No matter how much our past remains behind us, it still has a way of slipping into our present. It’s normal that we carry our personal perception of our past experiences with us, especially when it comes to  our love relationships. However, sometimes the weight of certain memories can be downright debilitating and feel more like emotional quicksand. When this happens, it usually means you probably avoided or underestimated the significance of the pain you suffered in the past. Unpacking your hurt, fears and triggers while assessing your needs for healing becomes essential in order to be able to move forward more freely and feel like you can take back your life again.  Once vulnerabilities are identified and old energy is released, not only are you inspired to move forward or enter relationships with more confidence, it encourages you to grow more authentically, too. Ignored, it remains a surefire way of keeping you stuck in your status quo, blocking the flow of change, and allowing familiarity to repeat in the future.

“How frightening is the past that awaits us”. Antoni Słonimski

Our emotional health is a critical part of well-being. Our feelings are important, whether we think of them as good or bad. In fact, we really need to understand that our feelings provide us with the stories we tell ourselves and what we bring into our intimate relationships. Because we often make assumptions based on our emotional history, we often unconsciously transfer onto our partners what we experienced or felt we were dealt in the past. Too often what happens is we blame each other for what goes wrong in the relationship and fail to see the link between our personal lifelong conflicts and the conflicts in our relationships- between the pain or hurt we carry within ourselves and the pain or hurt we experience as a couple. Emotions are like that: every time we have an experience in the present, we are also experiencing it in the past. 


This is why gaining a better awareness of the way relationships and emotions were handled in our family of origin is always a good idea. After all, our family of origin is the first place we learned about love. So, too, our expectations around love. This is where we learned about communication and also about what troubled us about our family dynamics -especially around core issues involving anger, fear and hurt. Exploring our personal history can help us understand what from our painful past may be trickling into the present. Ultimately, through shared conversation, we can stay connected to ourselves while we try to stay connected to each other, and not feel like we are collapsing under some enormous emotional weight whenever we try to communicate. Living in the moment in this way not only helps foster awareness and facilitate choice, it also teaches you what may no longer serve you and, most importantly, the (new) direction you need to take.

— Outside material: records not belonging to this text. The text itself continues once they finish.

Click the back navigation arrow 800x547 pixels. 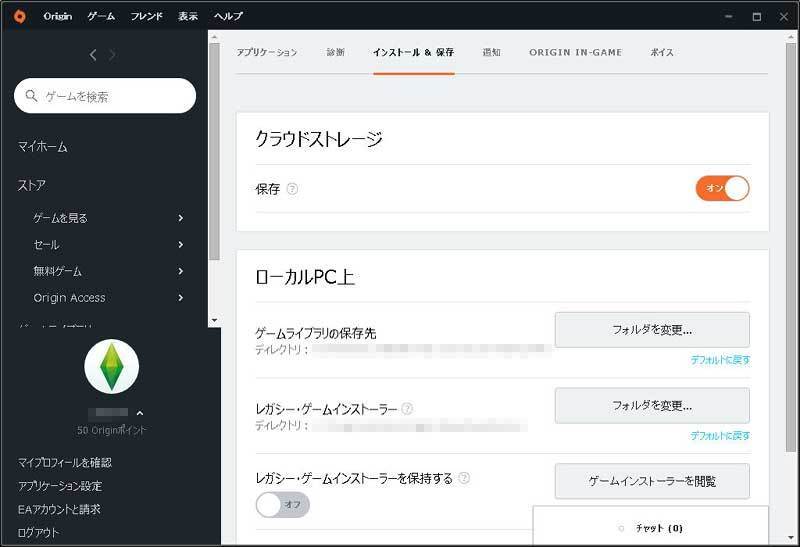(x=93, y=55)
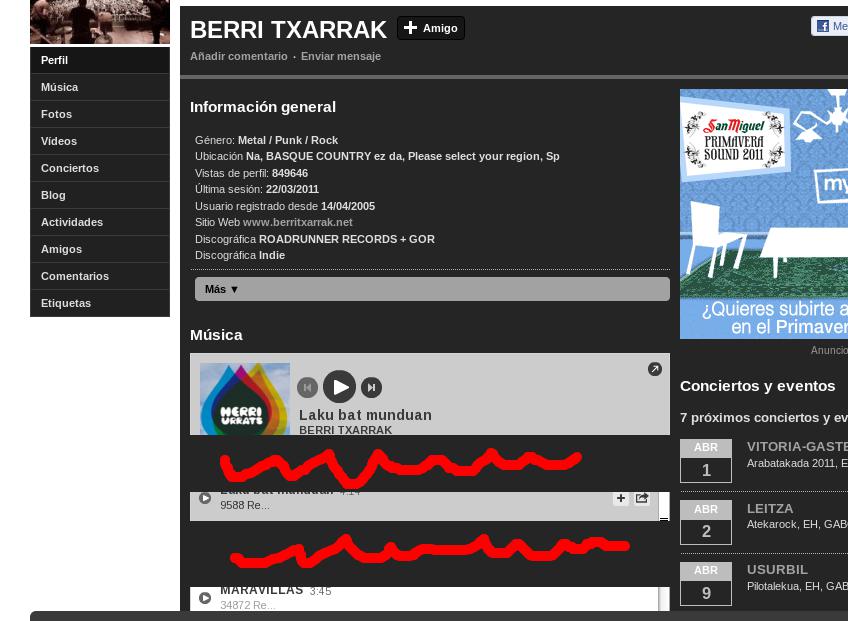
Task: Click plus icon to add Laku bat munduan
Action: (621, 498)
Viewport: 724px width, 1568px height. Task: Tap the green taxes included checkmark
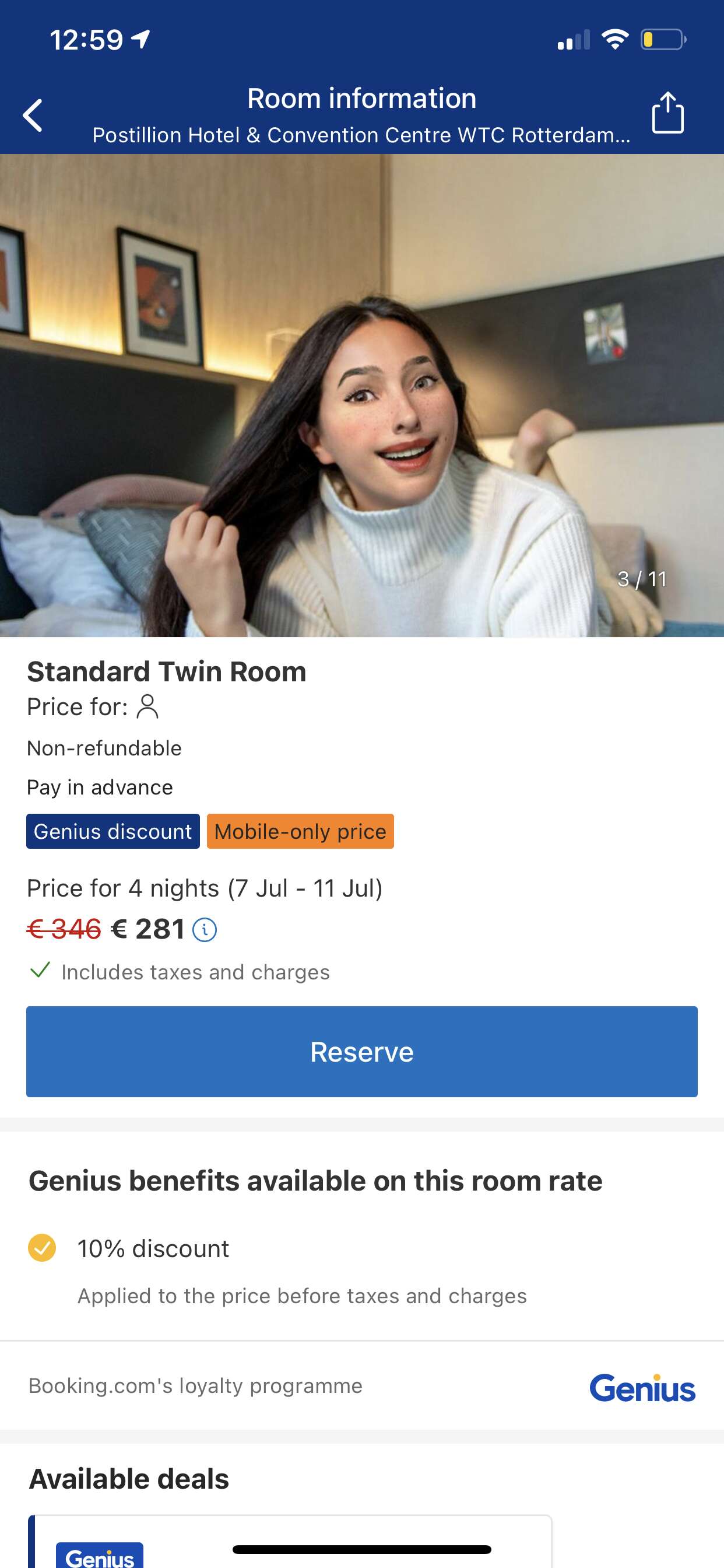[40, 970]
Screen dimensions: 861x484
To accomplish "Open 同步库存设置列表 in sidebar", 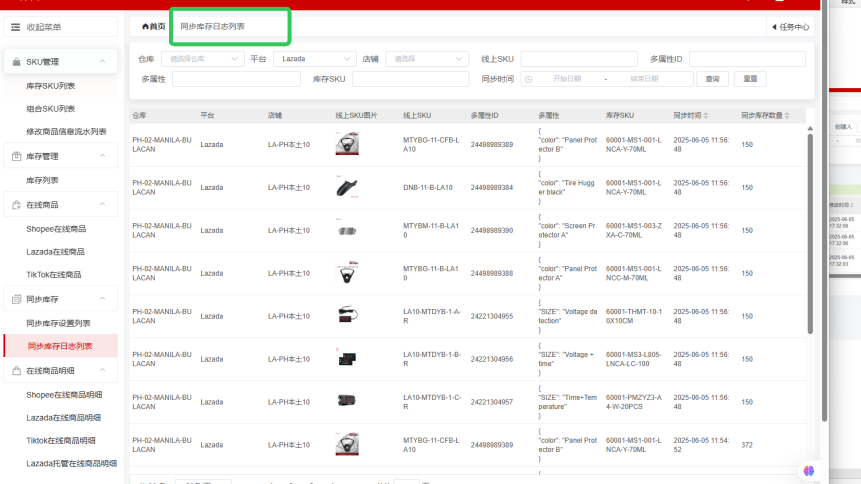I will tap(58, 323).
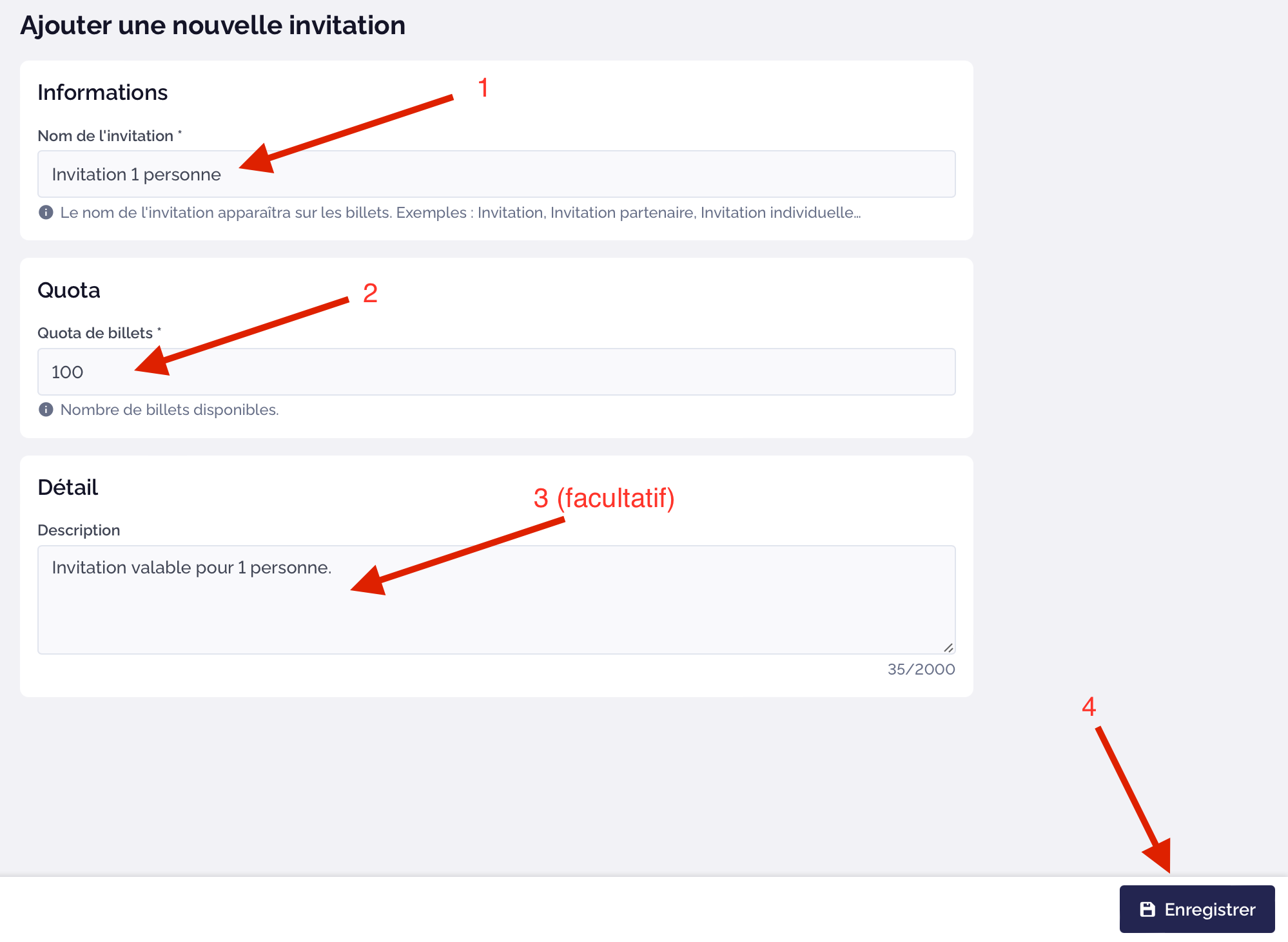
Task: Click the red annotation labeled 3 (facultatif)
Action: (x=604, y=498)
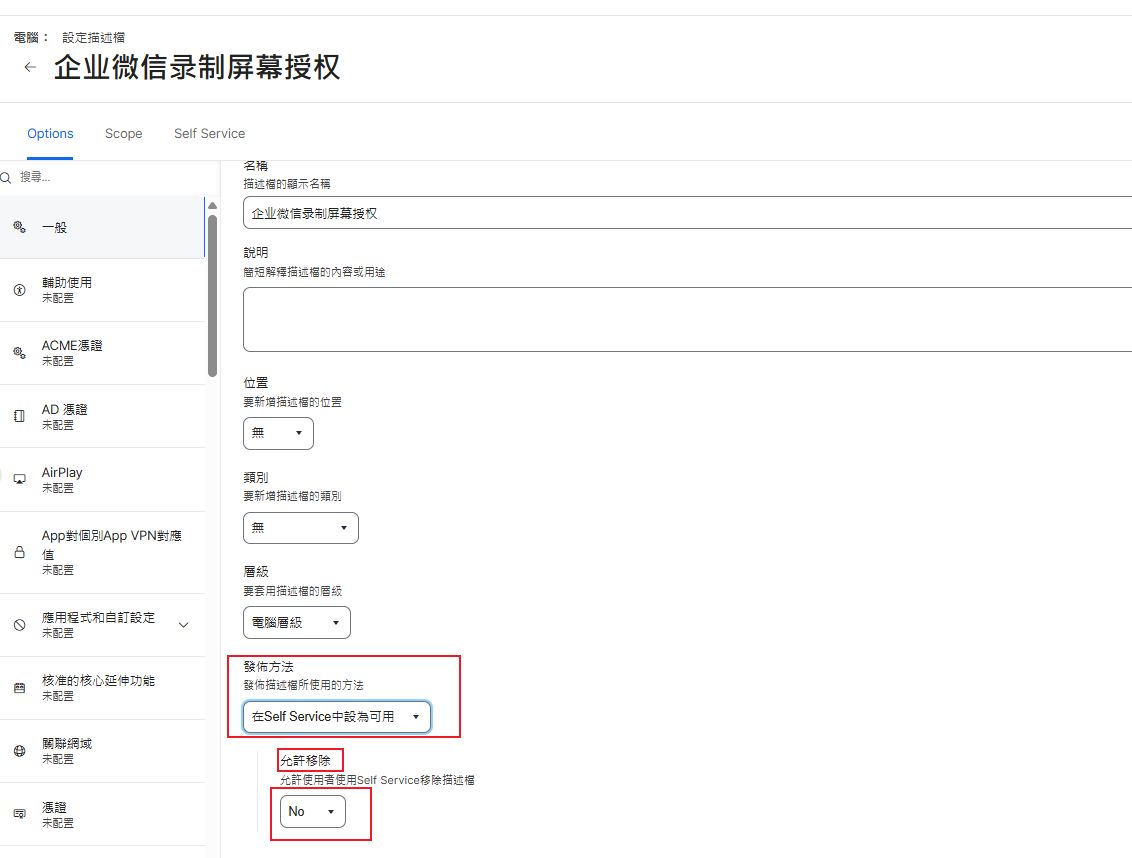Viewport: 1132px width, 858px height.
Task: Switch to the Self Service tab
Action: click(209, 133)
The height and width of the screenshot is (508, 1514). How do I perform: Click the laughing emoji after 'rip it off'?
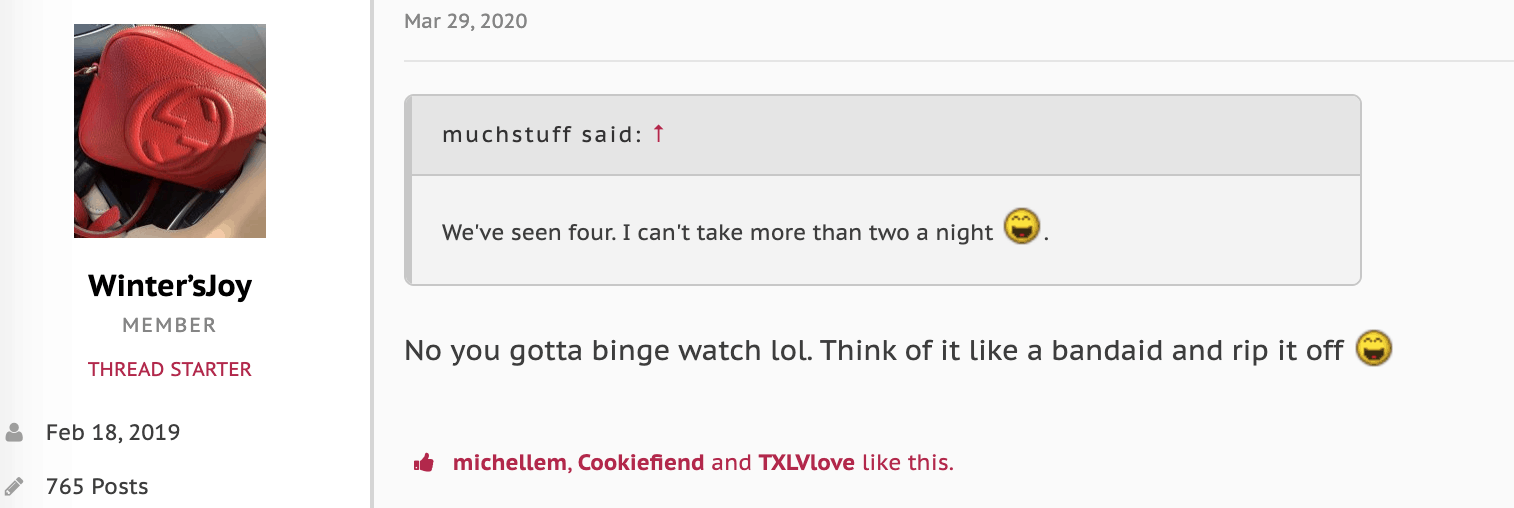[x=1374, y=349]
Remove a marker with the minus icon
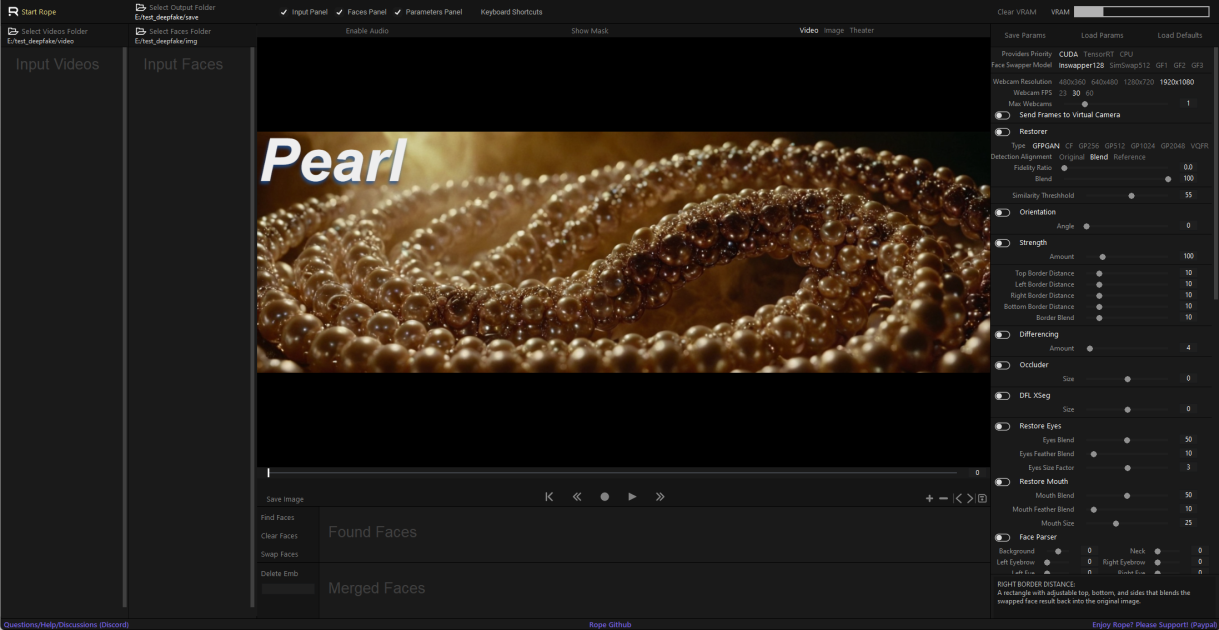Image resolution: width=1219 pixels, height=630 pixels. coord(943,498)
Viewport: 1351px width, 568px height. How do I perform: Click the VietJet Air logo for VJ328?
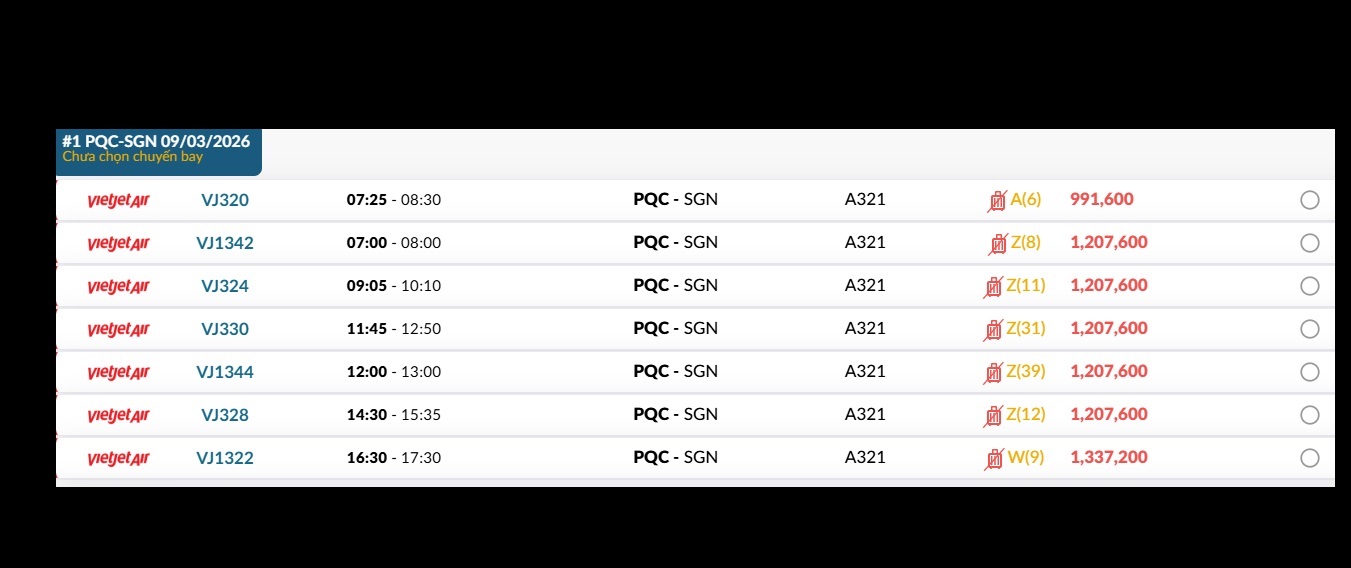click(118, 415)

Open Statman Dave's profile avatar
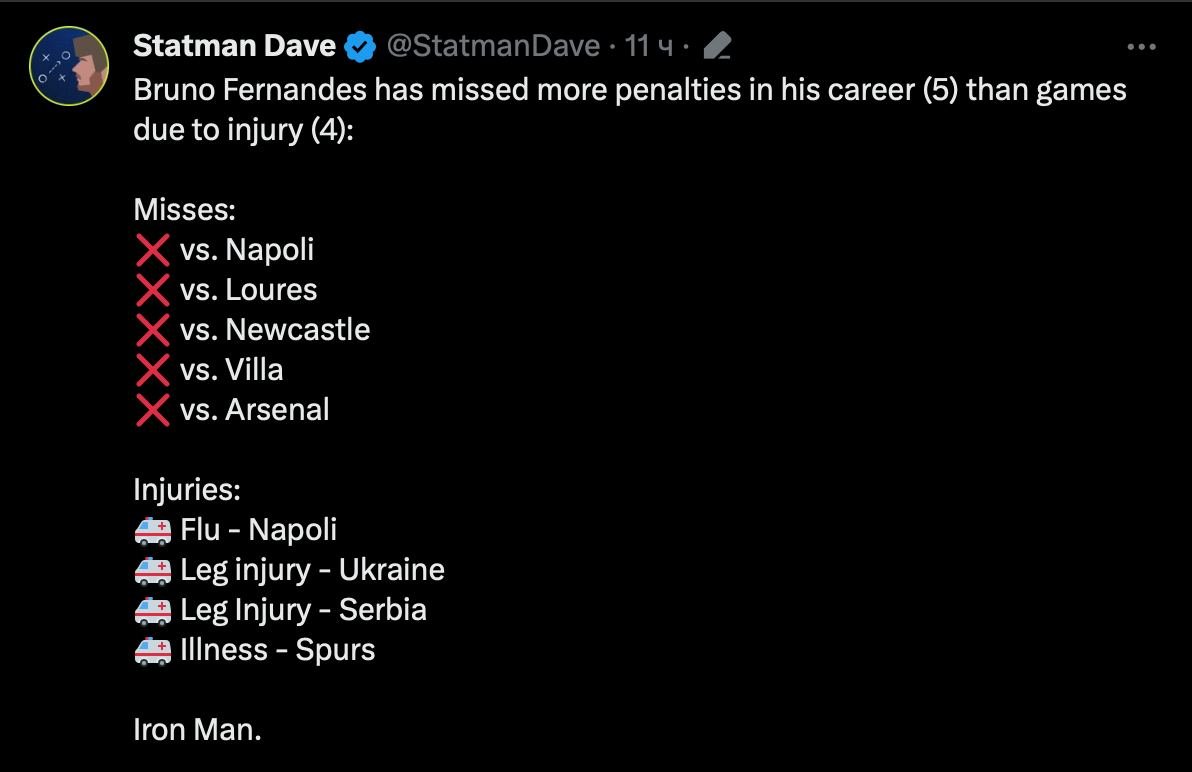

Letting go of the past is a process & learning to let go takes practice


All of us are capable of having a loving relationship, but it does take some effort, especially the willingness to be uncomfortable with our feelings. Our vulnerabilities are the fragile feelings usually left over from our painful past, particularly the stuff which keeps us up in the middle of the night and that very few people, if any at all, really know about. However, the only real way of dealing with these type of feelings is to feel them, identify and open up with them. In a relationship, it can mean the difference between being fully heard and seen -and staying grounded in the present in response to your partner- or remaining wounded and walled-off, continuing to be plagued by -and react to events of- your past. It can mean lightening the emotional load by finally realizing that perhaps it’s not the load that breaks us down, rather it’s the way we carry it.


The following is an exercise couples explore in my workshop called Family Matters. Asking each other these questions can help us listen to and acknowledge one another -especially our unique emotional history- creating a bridge between the past and present, between the self and other- and profoundly discover a new truth together… in present time.


         My Story+Your Story=Our Story

  • what is the history of my experience with the emotion of love? 
  • how did my parents show me they loved me? 
  • would I consider growing up in my family as being “affectionate” or
    not? 
  • what was this experience for me like? 
  • could my parents tell if I needed affection? 
  • how did they react to my need for affection and love? 
  • how do we show each other -as partners- that we love one
    another? 
  • what was it like growing up in my family of origin?
    and.... 
  • to whom did you go for comfort when you were young? 
  • could you always count on this person or people for comfort? 
  • when were you most likely to be comforted by this person/people? 
  • how did you let this person/people know that you needed
    connection and comfort? 
  • did this person ever betray you or become unavailable at critical
    times? 
  • what did you learn about comfort and connection from this person
    or people? 
  • if no one was safe, how did you comfort yourself? how did you
    learn people were unsafe? 
  • did you ever turn to alcohol, drugs, sex or material things for
    comfort? 
  • have there been times when you have been vulnerable and found
    comfort with your partner? 
  • have there been any hurtful or traumatic incidences in your previous
    romantic relationships? 
  • how have you tried to find comfort in romantic relationships? 
        (adapted from Esther Perel, Sessions 2017)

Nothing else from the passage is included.